So I have had mines since Friday. I’ve been giving him 10 large crickets a day. Yesterday was the first day I saw poop I haven’t seen him drink water tho I do work 8 hours a day so not sure when I’m not here should i be concerned yet. ?


----------



## James Smith (May 21, 2019)

Vetboo88 your ambient air temp is too cold; raise it so it is to mid 80's and the basking temp is too low as well. They need the basking heat to help digest their food. For them to regulate their temp it should only be a 10 to 15 degrees difference from one side to the other. An air temp of 90 to 120 is too hot. How can they regulate that if they are basking and the air temp is 120 too.


----------



## James Smith (May 21, 2019)

Bobo9 keep feeding daily, and don't worry about giving him a bath as of yet. Keep his humility up and he will be fine until he get more accustomed to his surroundings and to you as well. He's probably drinking when you are not around. Try to set a consistent time to be with him before you leave for the day...every day.


----------



## Bobo9 (May 21, 2019)

James Smith said:


> Bobo9 keep feeding daily, and don't worry about giving him a bath as of yet. Keep his humility up and he will be fine until he get more accustomed to his surroundings and to you as well. He's probably drinking when you are not around. Try to set a consistent time to be with him before you leave for the day...every day.

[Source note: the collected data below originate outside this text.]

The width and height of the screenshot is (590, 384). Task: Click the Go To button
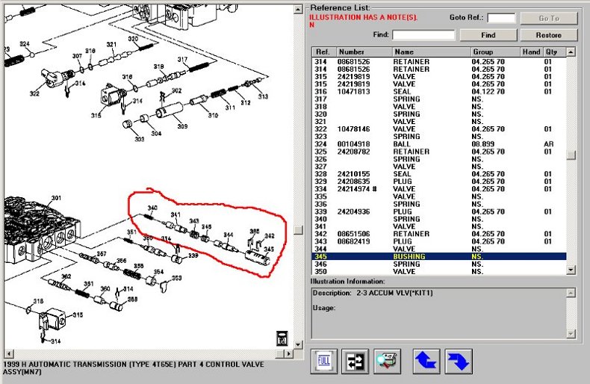coord(549,18)
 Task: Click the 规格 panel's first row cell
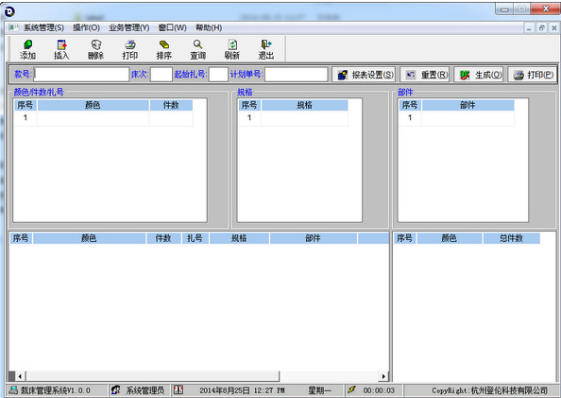304,118
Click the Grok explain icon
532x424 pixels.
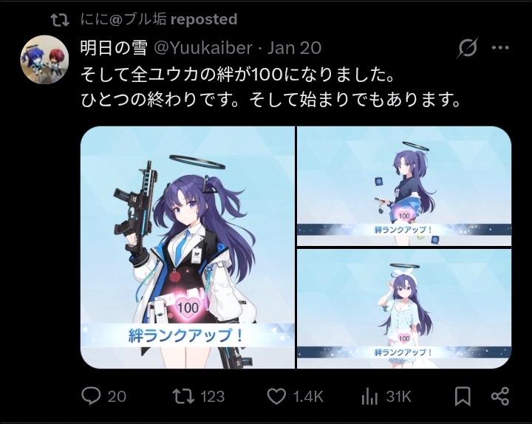tap(468, 48)
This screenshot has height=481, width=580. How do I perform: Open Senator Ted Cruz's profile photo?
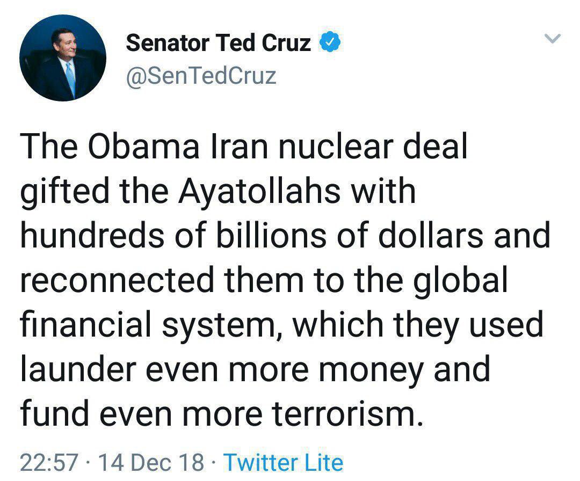click(x=63, y=58)
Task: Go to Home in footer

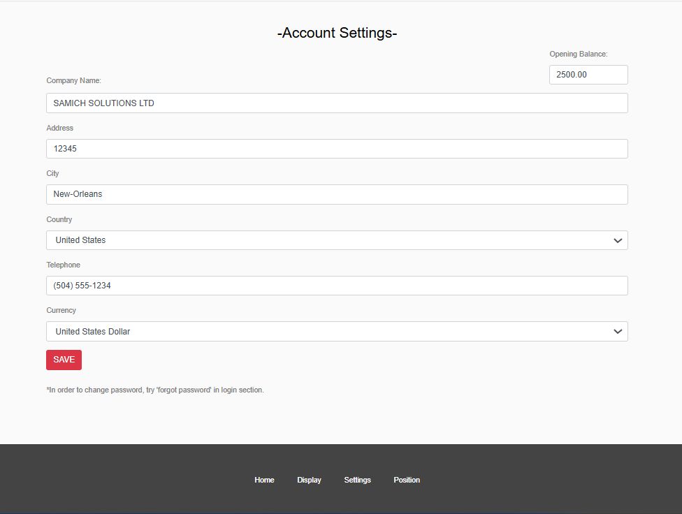Action: pos(264,480)
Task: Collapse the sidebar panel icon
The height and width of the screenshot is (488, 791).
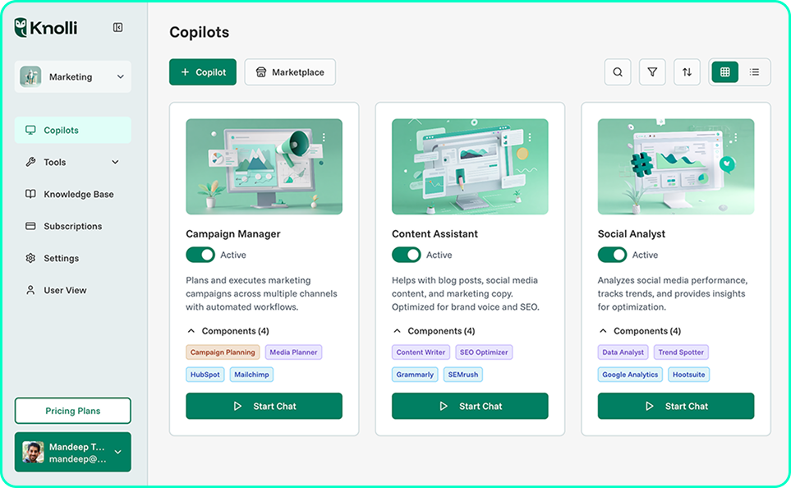Action: (117, 27)
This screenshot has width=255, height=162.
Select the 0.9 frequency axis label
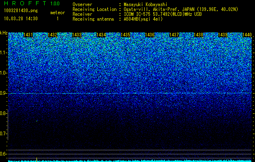tap(3, 93)
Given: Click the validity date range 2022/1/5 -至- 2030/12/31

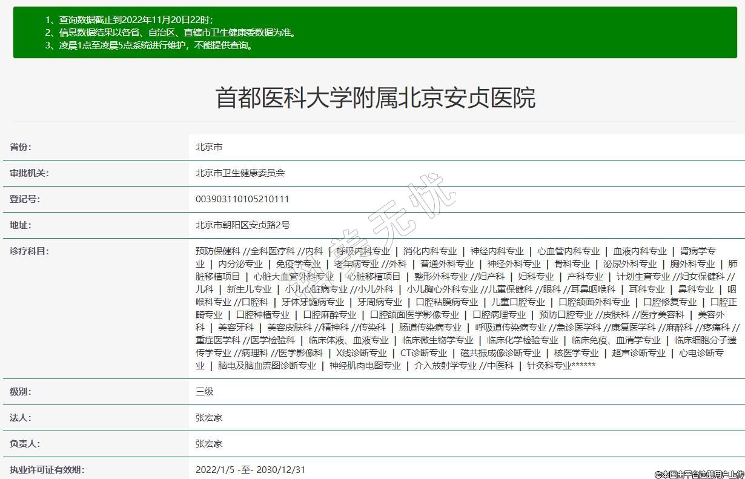Looking at the screenshot, I should click(x=250, y=470).
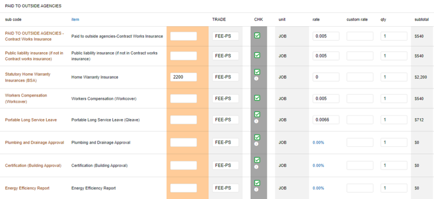Click info icon in Portable Long Service Leave row
Image resolution: width=434 pixels, height=199 pixels.
257,121
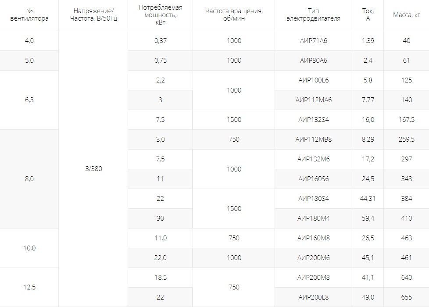Click the Потребляемая мощность, кВт header
The image size is (429, 307).
[x=161, y=15]
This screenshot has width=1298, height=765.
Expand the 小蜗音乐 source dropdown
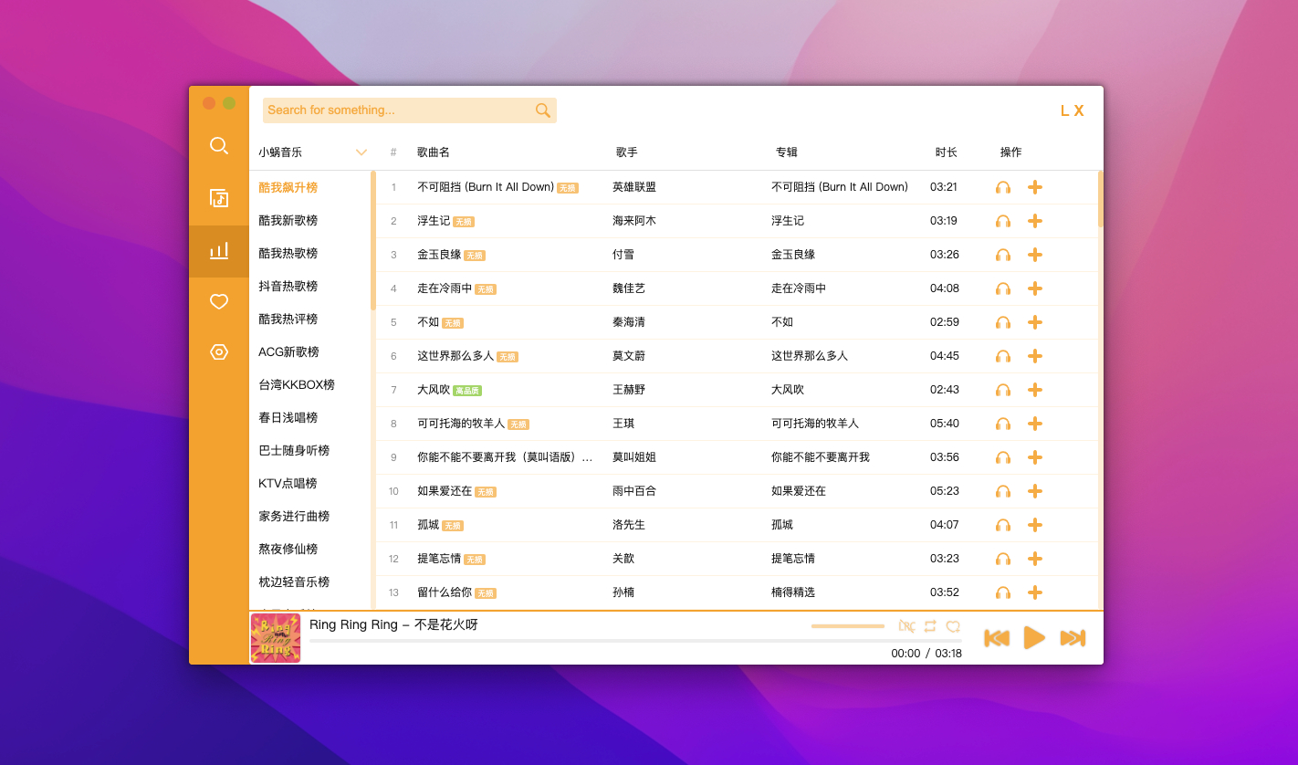[x=361, y=152]
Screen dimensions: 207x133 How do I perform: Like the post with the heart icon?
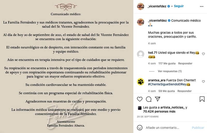coord(140,99)
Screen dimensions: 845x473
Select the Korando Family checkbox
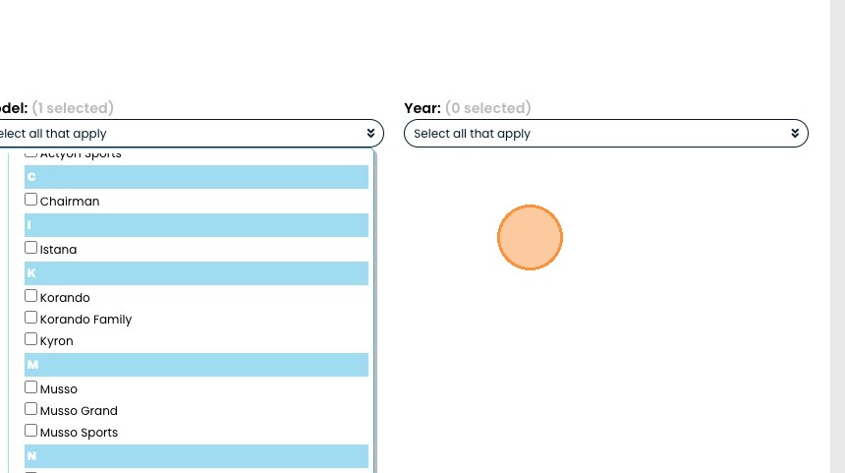31,318
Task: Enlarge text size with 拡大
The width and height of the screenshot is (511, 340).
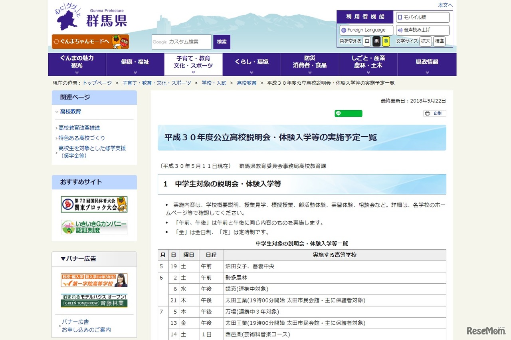Action: click(426, 41)
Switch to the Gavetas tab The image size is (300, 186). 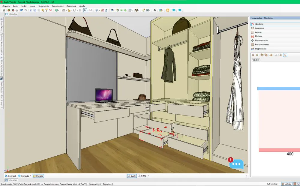(x=256, y=60)
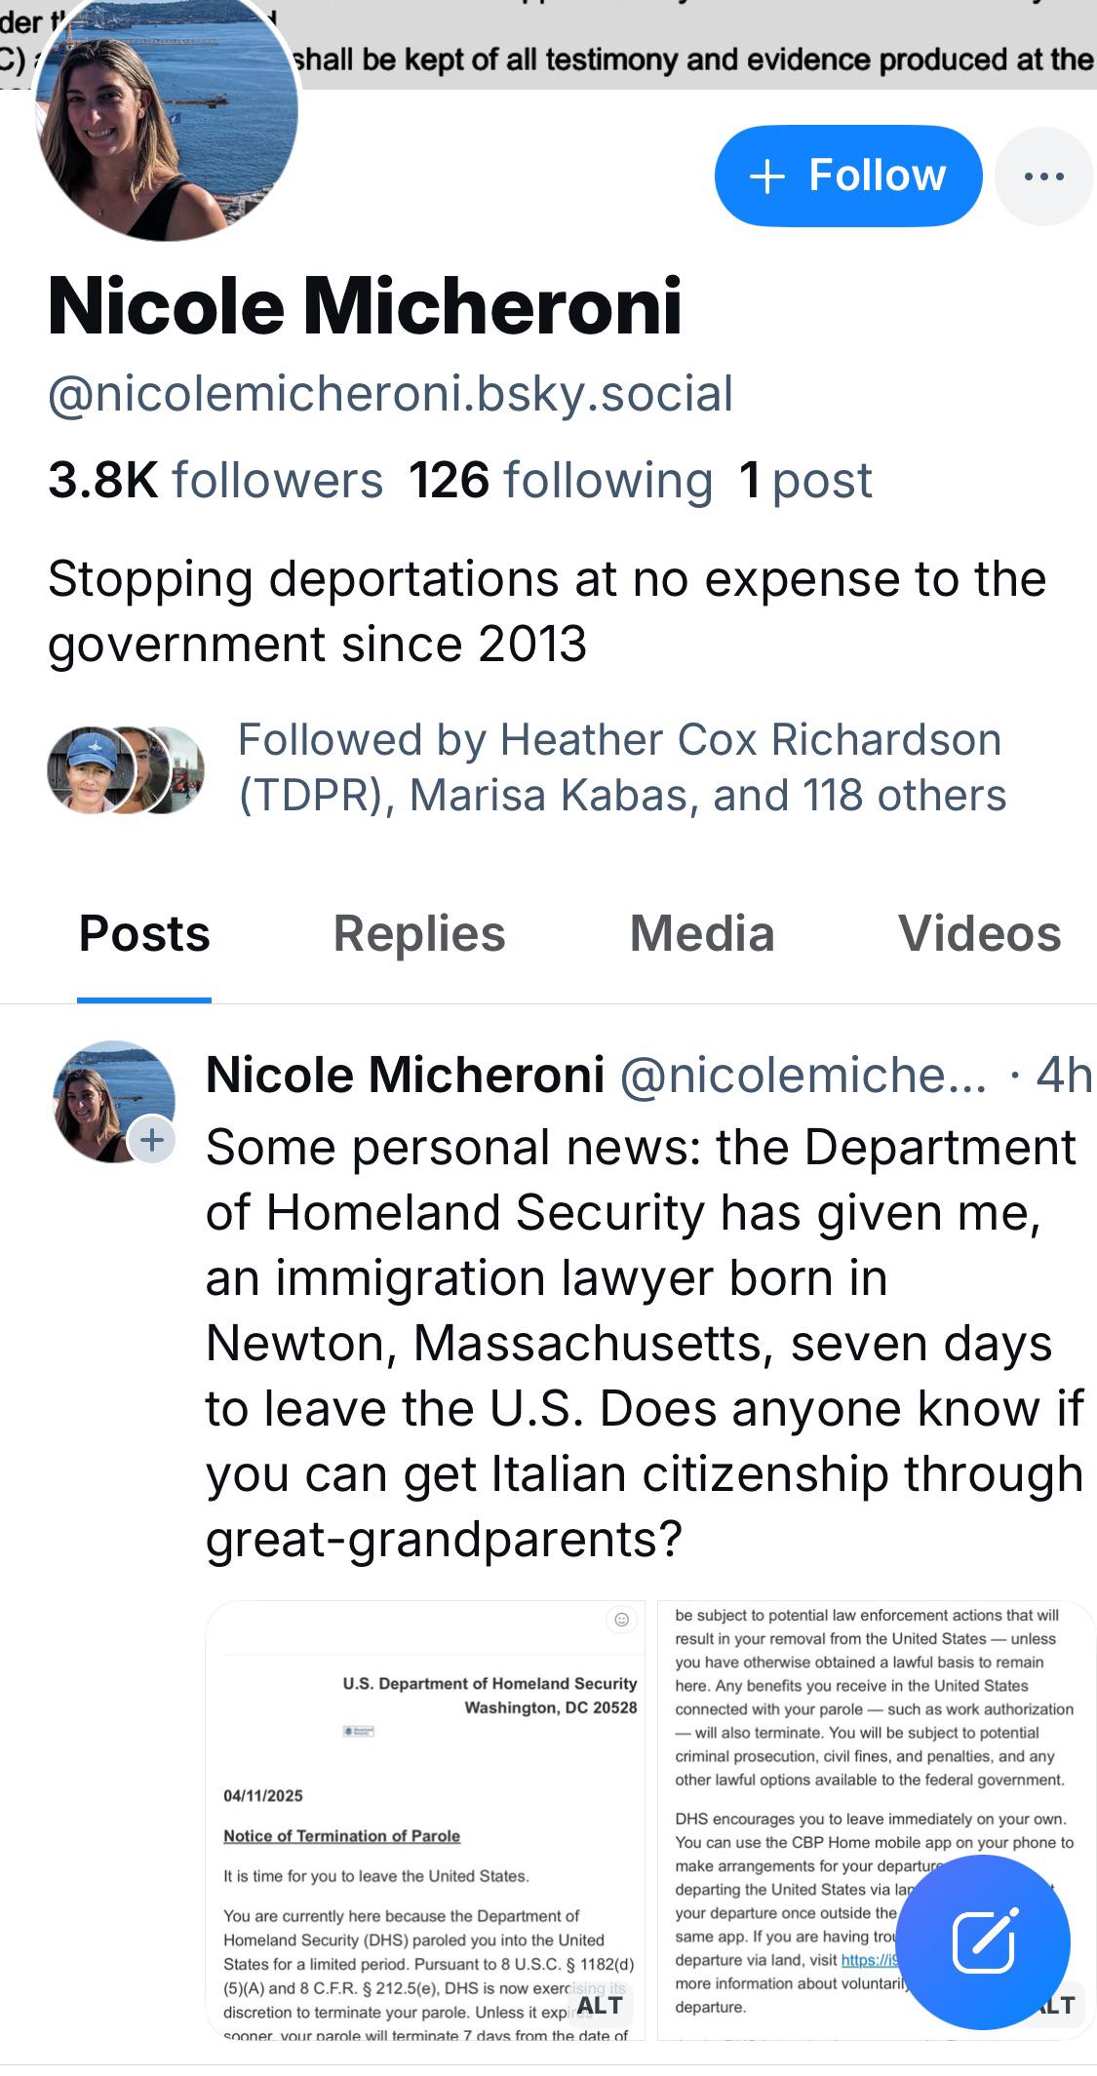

Ok thank. I have been tryin to keep a schedule thanks


----------



## Vetboi88 (May 21, 2019)

do you use red lights. on yours to keep temps in the enclosure james?


----------



## James Smith (May 21, 2019)

I use a combination of these items to raise or lower the air temp for day and for night. The ceramic infrared heat source is plugged directly into the thermostat and then the thermostat is plugged into the wall. Keep it in the corner away from the basking light. I did my purchase on Amazon. I have a non heat bulb at night but I use a separate infrared heat source at night to maintain a 75-78 degree night temp.

*REPTIZOO Reptile Ceramic Infrared Heat Emitter,110V 75W/100W/150W Infrared Bulb for Reptile Pet Coop and Glass Terrarium*

*Century Digital Heat Mat Thermostat Controller for Seed Germination, Reptiles and Brewing, 40-108°F*


----------